Mas alguns membros mais velhos da comunidade gay de Orlando veem essa catarse pós-Pulse como um eco daquele tempo, com uma notável exceção.
"Desta vez, estamos muito mais avançados em nossa autoaceitação", disse Tom Dyer, 60, que faz a crônica da comunidade gay da região central da Flórida desde que fundou a "Watermark", uma revista para LGBTs [lésbicas, gays, bissexuais e transexuais] em 1994. As atitudes culturais de modo geral também mudaram, acrescentou ele.
O pai de Casillas, que é dono de uma oficina mecânica de carros, pareceu aceitá-lo no dia do massacre, disse o rapaz, ao se debruçar sobre a mesa e beijá-lo na cabeça. "OK, Papa", disse Joe Casillas, usando uma expressão carinhosa.
Mas nem todas as famílias aprovaram tranquilamente a sexualidade de seus filhos.
Pedro Julio Serrano, 41, um ativista gay em Porto Rico, foi a oito enterros de vítimas da Pulse. Em um deles, a mãe de Gilberto Ramon Silva Menendez, que estava entre os 49 mortos, circulava pelo local com uma bandeira do arco-íris, anunciando seu orgulho pela identidade do filho.

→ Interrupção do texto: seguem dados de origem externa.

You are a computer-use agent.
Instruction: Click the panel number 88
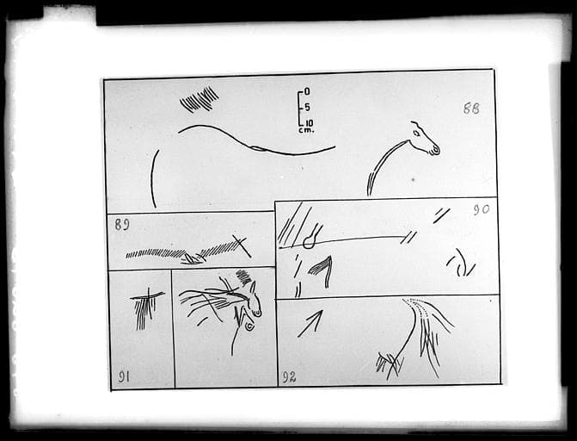tap(471, 109)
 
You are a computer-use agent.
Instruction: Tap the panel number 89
tap(122, 224)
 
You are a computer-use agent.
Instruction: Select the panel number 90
tap(482, 210)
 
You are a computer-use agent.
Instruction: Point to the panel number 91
tap(124, 376)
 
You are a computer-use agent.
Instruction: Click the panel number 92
tap(289, 377)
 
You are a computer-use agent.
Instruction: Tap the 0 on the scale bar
tap(307, 91)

Em duas outras ocasiões, porém, ele disse que pôde ver que alguns parentes estavam envergonhados: "Eles preferiam lidar com aquilo em particular, e ninguém precisava saber que tinham um filho ou uma filha gay. Eu posso ver e sentir isso. E apenas quero abraçá-los e lhes dizer que não há nada de errado".